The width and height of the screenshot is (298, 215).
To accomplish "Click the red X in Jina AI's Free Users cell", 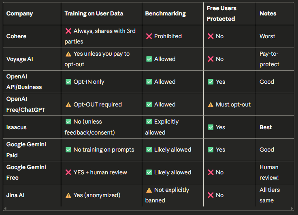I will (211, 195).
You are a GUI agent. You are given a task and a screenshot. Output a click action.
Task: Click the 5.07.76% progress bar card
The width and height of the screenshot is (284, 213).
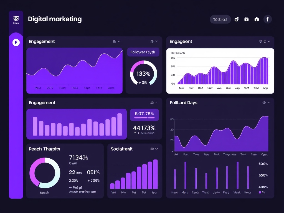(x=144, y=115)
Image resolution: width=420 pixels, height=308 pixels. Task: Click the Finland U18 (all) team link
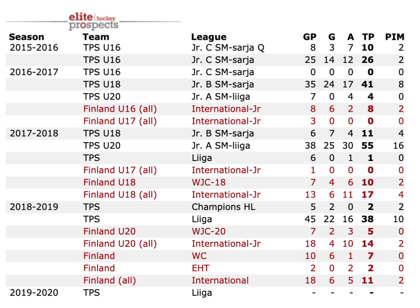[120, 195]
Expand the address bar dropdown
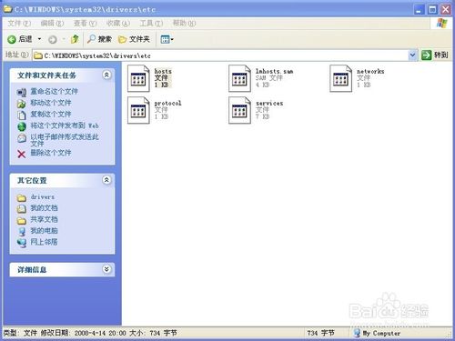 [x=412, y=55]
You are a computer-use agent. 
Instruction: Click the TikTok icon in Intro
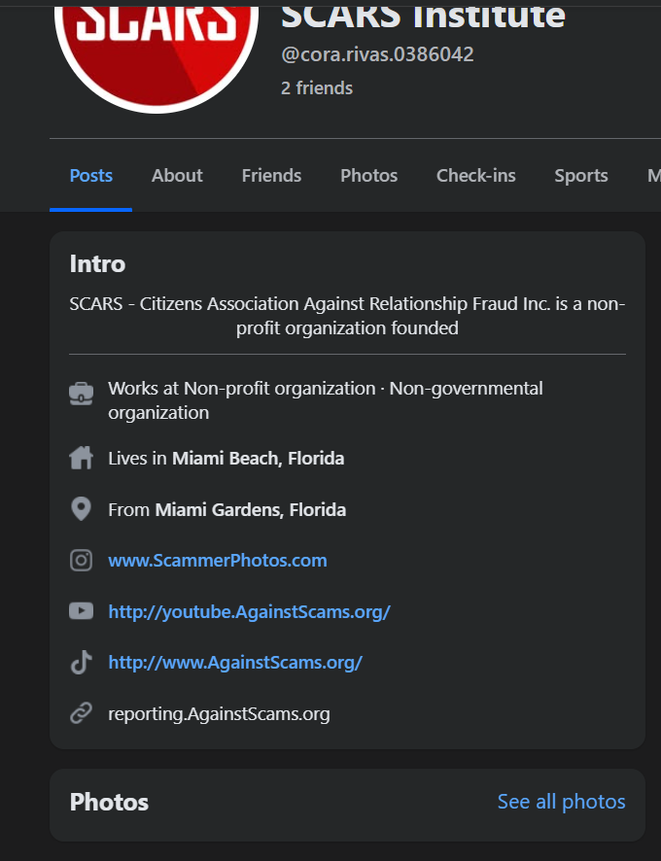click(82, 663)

+++

§ Activity
Every line of the listing that holds "agent" should be found and copied.

§ Answer for this exercise
You are a GUI agent. You are given a task and a screenshot. Output a click action.
You are a computer-use agent. 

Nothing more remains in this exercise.